Allow me to control randomization when using the `DCRBaselineProtection` metric

Open npatki opened this issue 10 months ago • 0 comments

Problem Description

The DCRBaselineProtection metric measures the privacy of synthetic data by comparing it against random data. The random data is created by uniformly sampling in the real data's space.

Since randomness is involved in this step, the means that the metric can produce different scores even if it is called on the same data. The variation between these scores should not be too high (TBD) but it would be nice to have a way to control the randomness to produce a deterministic score.

Expected behavior

We can fix a seed internally for the creation of random data. By default, the seed will not be fixed, meaning that the metric can product a different score.

However, there can be a hidden, private attribute to the class that, when set, will fix the seed. This is a hidden, private attribute, so nothing is promised to the end-user yet. But in the future, this will easily allow us to add a parameter for it if determinism is required.

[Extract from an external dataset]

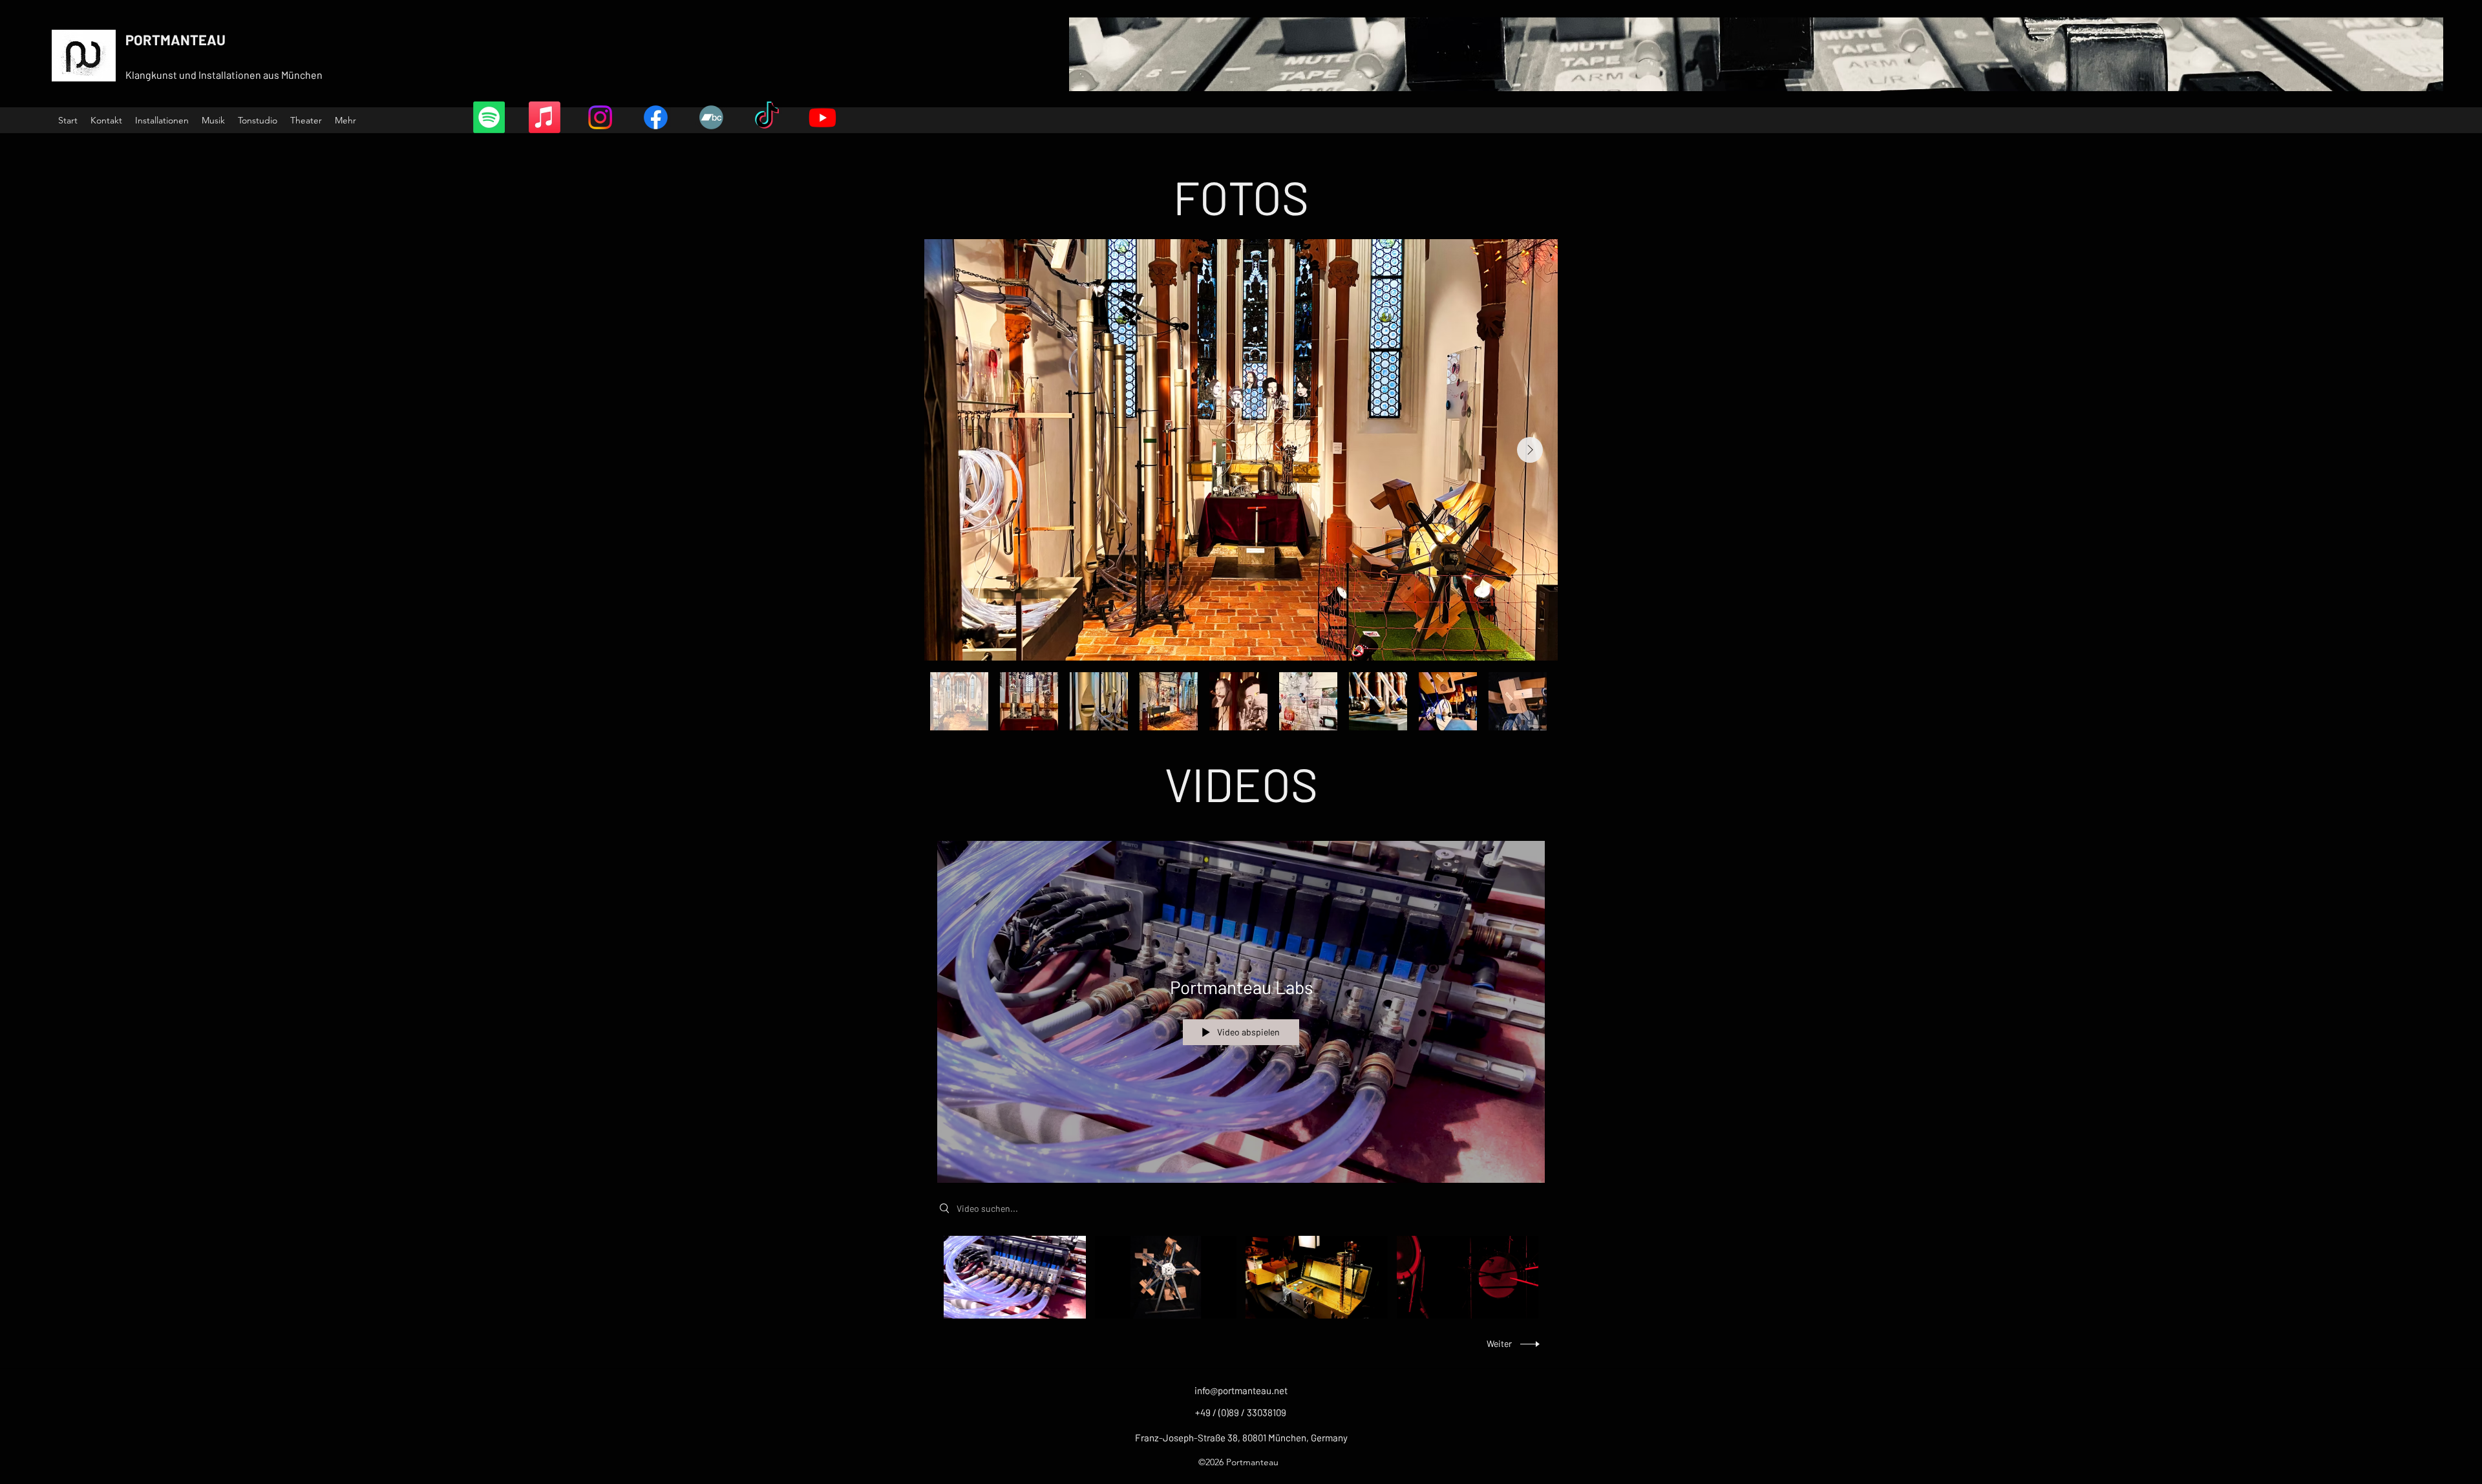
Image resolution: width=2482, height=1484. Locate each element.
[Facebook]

# there is no seed by default
>>> DCRBaselineProtection._seed
None 

# you can set the seed
>>> DCRBaselineProtection._seed = 23

# now every time the metric is called, it will produce the same result
>>> score = DCRBaselineProtection.compute(...)
>>> score = DCRBaselineProtection.compute(...)

# you can unset the seed to go back to randomness
>>> DCRBaselineProtection._seed = None

Additional Context

If a seed is set, it should only affect this metric .. not any other metric or report being run.

Mar 13 '25 19:03 npatki